Heather Kenyon has run the Tampa Bay Technology Forum, the region's tech advocacy group, since late 2011. She has had to assert her personality in a tech and economic development world here dominated by men. She suggests feminism's gotten a "bad rap."
Earlier this month, Kenyon participated in Accenture's International Women's Day and watched Sandberg via a telecast.
"I thought it was an amazing speech and highlighted with specific statistics the issues women still have in the workplace," Kenyon said. "I think by highlighting the reasons why men are more successful in the workplace, women can modulate their behavior."
How so? "The likability factor is one that all women deal with," she noted. "I was told, myself, recently that I needed to be more 'soft' — something that a man would never hear. So I have been on the receiving end of gender bias."
Kenyon, like Sandberg, also happens to be the mother of a 5-year-old girl. "I want her to have every opportunity my son does, so I am very passionate about this subject," she said.
Former bank executive, Florida's chief financial officer and gubernatorial candidate Alex Sink says she has not read Lean In yet but has watched several Sandberg interviews. Sink, a Democrat, agrees with most of her points.
"I fly a lot," Sink said Friday. "I pay attention to still how few women are traveling compared to businessmen. This week there were 12 seats in first class on a flight, 10 occupied by men and two by women — one of whom was the obvious spouse of the male traveler. This is no different than 20 years ago."
Like Sandberg, Sink sees little change at the top of business. But Sink says she does see many more women in the lower- and middle-management ranks. Will more of them get to the top?
A few weeks ago at a University of Tampa forum, Sink asked three CEO speakers, all men, how many women were on their boards of directors. Sink called the responses "pitiful" and indicative of the lack of progress over the past decade.
"Basically, the way I see it, the pressure is off," said Sink, who sits on several boards and just became a director of St.
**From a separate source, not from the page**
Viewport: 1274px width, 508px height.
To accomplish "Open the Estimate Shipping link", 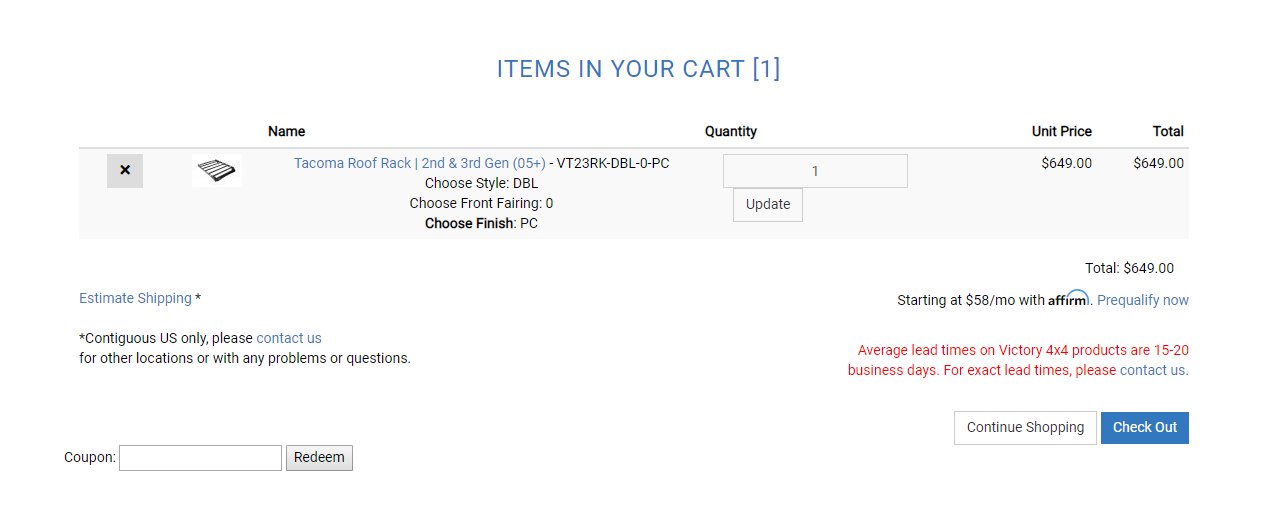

Petersburg's C1 Bank. "Get one token woman (on your board) and that's good enough."
Rebecca White isn't hearing much yet around Tampa Bay about Sandberg. But it's a frontburner issue in national circles.
"Too many folks assume women have made all the advances they need to make," says White, professor of management and the James W. Walter Distinguished Chair of Entrepreneurship at the University of Tampa. She says many women and men of college age are surprised to hear that women are not significantly represented in top positions.
"My husband (also an educator at UT) and I have talked about this many times. When either of us provides statistics about the low representation of women in CEO positions or on public boards, we both find our students surprised," says White. Sandberg's new book will help raise that awareness.
The UT professor plans to read Sandberg's book and has already perused several articles about it. She says the book also applies to academia, given the disparity among female and male leaders.
"There are certainly some very successful female University presidents — USF's Judy Genshaft locally, of course — but in business colleges leadership is still very male dominated," she says.
White's area (entrepreneurship education) is no different. "I can count on one or maybe two hands the number of female entrepreneurship chairs and directors in the U.S."
At Tampa's Fowler White law firm, CEO Rhea Law said she's not hearing much about Sandberg yet. But she points out that women make up half of the law firm's workforce with "women in every leadership role at our firm, at all different levels, and throughout our different offices." Three women hold administrative leadership positions, and in addition to the firm's president, women also manage two out of its five different offices, says Law.
Now that's an example of leaning in.